Mirage pinça ses lèvres en un rictus acide, mais se garda de tout commentaire. Ojas fit une prière silencieuse pour qu’ils trouvent rapidement ce qu’ils cherchaient : il sentait l’orage arriver.

Le bureau du grand prêtre se trouvait au milieu du couloir concentrique. Contrairement au rez-de-chaussée, qui occupait tout l’espace possible, l’étage se contentait de suivre le cercle intérieur qu’avait tracé le dôme. Le temple avait beau avoir été dépossédé de nombre de ses richesses, le bureau de Iasonas contenait sa part de merveilles : ce n’était que tentures bleutées, meubles en acajou et en chêne où étaient incrustés les décorations les plus délicates et les pierreries les plus rares, et des étagères sur lesquelles avaient dû reposer nombre de livres et de documents. Aujourd’hui, ils avaient tous disparus. Sans doute que les Volindra en avaient récupéré une partie. Les Qatiss avaient dû prendre le reste. Ojas fit courir son doigt sur le dos d’un siège particulièrement réussi.

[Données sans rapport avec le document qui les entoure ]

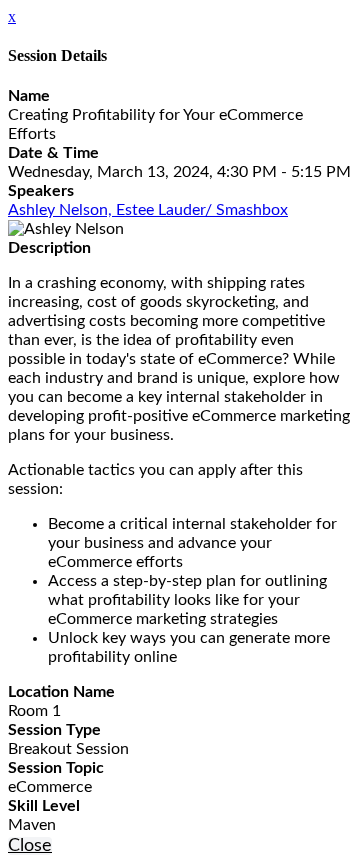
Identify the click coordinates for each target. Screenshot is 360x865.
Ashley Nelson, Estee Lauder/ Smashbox (148, 210)
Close (30, 846)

—C’est du travail de Ludu, remarqua-t-il en se penchant pour mieux observer les pieds courbés comme des manches de violon. Et de la bonne qualité. Regarde-moi cette finition ! 

—Fascinant. Comment on fait pour chercher, alors ? demanda Mirage en désignant la vaste pièce de la main. Ses yeux évaluèrent la pièce un instant, puis il dit : Je vais regarder le bureau. Toi, tu peux vérifier la bibliothèque.

Ojas obéit. Il alla vers le fond de la pièce et entreprit d’examiner les panneaux de bois. Peut-être y avait-il une trappe cachée, un passage secret ? Il se serait contenté d’un morceau de parchemin oublié sous les toiles d’araignée.

Il en était à scruter le dessous des armoires, la joue collée au sol et les yeux plissés de concentration, quand Mirage dit :

—Un truc comme ça, ça irait ?

Ojas se releva si vite qu’il se cogna le front contre une étagère. Grimaçant, il se dépêcha de rejoindre le jeune homme et d’examiner sa trouvaille : c’était un amas de feuilles griffonnées, enroulées ensemble et retenue par un lacet de cuir. Il y avait dessus des mots en langue commune, et d’autres qui ressemblaient à ce mystérieux code que Chidera lui avait montré.

—Bon sang, Mirage ! s’exclama-t-il en se tournant vers lui. C’est parfait ! C’est exactement ce dont on avait besoin ! Où est-ce que tu l’as déniché ?

—Il y avait un double fond à l’un des tiroirs, dit Mirage négligemment. Les gardes avaient dû mal fouiller.

Le cœur d’Ojas battait la chamade. Il savait lire, bien qu’il ne lise pas grand-chose d’autres que des commandes et des plans de chantier, et ce qu’il apercevait lui donnait bon espoir d’avancer dans leur mission.

—Tu crois vraiment que Chidera saura déchiffrer le journal ? demanda alors Mirage à voix basse.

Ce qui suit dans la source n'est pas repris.